Because this is a photorealistic building, the textures have to be chosen carefully so that they do not contain any artefacts due to compression. The artist has to closely follow the colour provided in the concept art or, as is the case here, the reference photos if the concept art is not collared. This particular building is part of a desert environment, so the tone of the textures has to match the desert climate.
When choosing the base textures, the most important things to follow are the material details, as the colours can always be modified later. Another good idea would be to choose textures that have a lot of colour variation, as this colour variation will add a lot of personality to the building.
Here's how the wall texture for the basic shape of the building was made (Fig.06). The top image is the original texture while the lower one is the result after tweaking the colours with Colour Adjustment and a bit of Unsharp Mask.
The next image shows how I added different colour tones and a layer of paint to the existing wall (Fig.07). The easiest way is to select the necessary details with Colour Range and add them to our PSD. I use this method a lot.
Next up I used a mask (top frame) to add some details from a texture (middle frame) to our map. The result can be seen in the lower frame (Fig.08). The blending mode for that layer will be Normal. This will ensure that the newly created layer will not modify the original texture's colour.
Most of the details can be added in this manner by using masks or Colour Range to isolate desirable details from one texture and add them to our own. The final colour can always be modified using Replace Colour if needed.
One very important thing to take into consideration is the texture resolution. The artist must always be careful when scaling the source textures to keep both the natural scale of the details while at the same time ensuring that particular details will not be sharper or blurrier than the rest of the texture.

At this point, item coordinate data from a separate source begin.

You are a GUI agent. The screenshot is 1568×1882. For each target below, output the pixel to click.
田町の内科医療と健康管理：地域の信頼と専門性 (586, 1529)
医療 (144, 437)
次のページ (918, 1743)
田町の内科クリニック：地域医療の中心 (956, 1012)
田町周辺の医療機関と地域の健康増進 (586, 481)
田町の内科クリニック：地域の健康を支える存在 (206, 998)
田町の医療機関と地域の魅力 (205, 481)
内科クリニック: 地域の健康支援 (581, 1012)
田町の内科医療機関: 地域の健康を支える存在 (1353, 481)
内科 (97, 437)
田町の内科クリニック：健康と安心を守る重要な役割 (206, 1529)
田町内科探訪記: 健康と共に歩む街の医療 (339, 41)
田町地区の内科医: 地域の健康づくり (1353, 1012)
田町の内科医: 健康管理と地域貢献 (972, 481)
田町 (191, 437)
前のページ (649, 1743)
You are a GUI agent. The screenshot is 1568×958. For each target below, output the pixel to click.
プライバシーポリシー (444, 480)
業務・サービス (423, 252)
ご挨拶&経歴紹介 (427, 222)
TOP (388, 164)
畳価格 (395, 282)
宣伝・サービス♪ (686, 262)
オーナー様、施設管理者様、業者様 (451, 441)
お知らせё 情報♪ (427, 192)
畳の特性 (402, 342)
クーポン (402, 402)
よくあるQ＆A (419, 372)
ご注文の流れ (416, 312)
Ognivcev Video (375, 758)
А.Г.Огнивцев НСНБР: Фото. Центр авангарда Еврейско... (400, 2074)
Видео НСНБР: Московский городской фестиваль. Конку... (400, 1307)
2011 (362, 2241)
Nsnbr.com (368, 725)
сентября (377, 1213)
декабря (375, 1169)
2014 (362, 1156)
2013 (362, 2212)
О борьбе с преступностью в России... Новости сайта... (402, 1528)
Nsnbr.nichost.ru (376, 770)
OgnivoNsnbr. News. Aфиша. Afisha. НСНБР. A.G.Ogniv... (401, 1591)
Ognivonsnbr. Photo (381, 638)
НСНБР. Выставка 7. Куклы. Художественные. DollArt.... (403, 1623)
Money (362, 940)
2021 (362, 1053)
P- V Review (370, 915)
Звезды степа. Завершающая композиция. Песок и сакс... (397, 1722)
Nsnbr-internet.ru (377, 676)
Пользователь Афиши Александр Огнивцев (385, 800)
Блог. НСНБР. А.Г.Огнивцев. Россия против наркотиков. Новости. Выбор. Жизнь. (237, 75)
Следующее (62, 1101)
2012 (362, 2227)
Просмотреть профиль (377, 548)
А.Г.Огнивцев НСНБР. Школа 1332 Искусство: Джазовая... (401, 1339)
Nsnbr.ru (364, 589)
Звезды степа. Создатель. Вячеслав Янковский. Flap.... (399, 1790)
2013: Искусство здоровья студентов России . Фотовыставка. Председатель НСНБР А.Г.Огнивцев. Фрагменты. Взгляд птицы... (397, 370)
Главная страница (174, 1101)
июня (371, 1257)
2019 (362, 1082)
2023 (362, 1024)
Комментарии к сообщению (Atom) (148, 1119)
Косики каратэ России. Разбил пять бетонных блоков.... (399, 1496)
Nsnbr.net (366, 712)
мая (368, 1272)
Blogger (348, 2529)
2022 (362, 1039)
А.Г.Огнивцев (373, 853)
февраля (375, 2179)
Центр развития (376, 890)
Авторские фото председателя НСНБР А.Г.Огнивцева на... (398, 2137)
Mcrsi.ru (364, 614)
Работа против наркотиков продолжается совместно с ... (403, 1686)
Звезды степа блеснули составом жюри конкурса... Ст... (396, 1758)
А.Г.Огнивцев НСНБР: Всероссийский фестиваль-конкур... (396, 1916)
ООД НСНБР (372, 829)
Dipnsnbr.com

Another thing to consider is the management of the PSD files. This will help obtain the maximum texture quality but also decrease execution time when working on a tight schedule. All layers should be named and organised in groups to make sure all the details are easy to find in case they are needed. I try to keep the layers on Normal as much as possible to make sure I keep as much detail from the original texture while avoiding colour deviation and artefacts caused by using other blending modes like Hard Light or Overlay. If these blending modes are necessary, it is very important to keep the resulting texture as photorealistic as possible. Soft light seems to be a blending mode suitable for accentuating highlights, shadows, bevels, etc.
Here is one example that follows the above mentioned (Fig.09).
This next picture shows the final wall texture with a bit of saturation added to it (Fig.10).
The two Photoshop guidelines mark the lines that define how the texture is tiled. I needed to make the texture tileable on these lines as the wall is 5.5 metres tall, but I only had 4 metres' worth of texture to work with. The result is that I had to cut the geometry at 3 metres in height and tile the image at that height to increase the usable surface area. This technique is very useful when texturing a high building, but you also need to have dripping details at the top and dirt like details at and bottom of the texture. So basically, the middle part (between the guidelines) can be tiled to cover as much space on the geometry as needed, whilst keeping the top and bottom unique.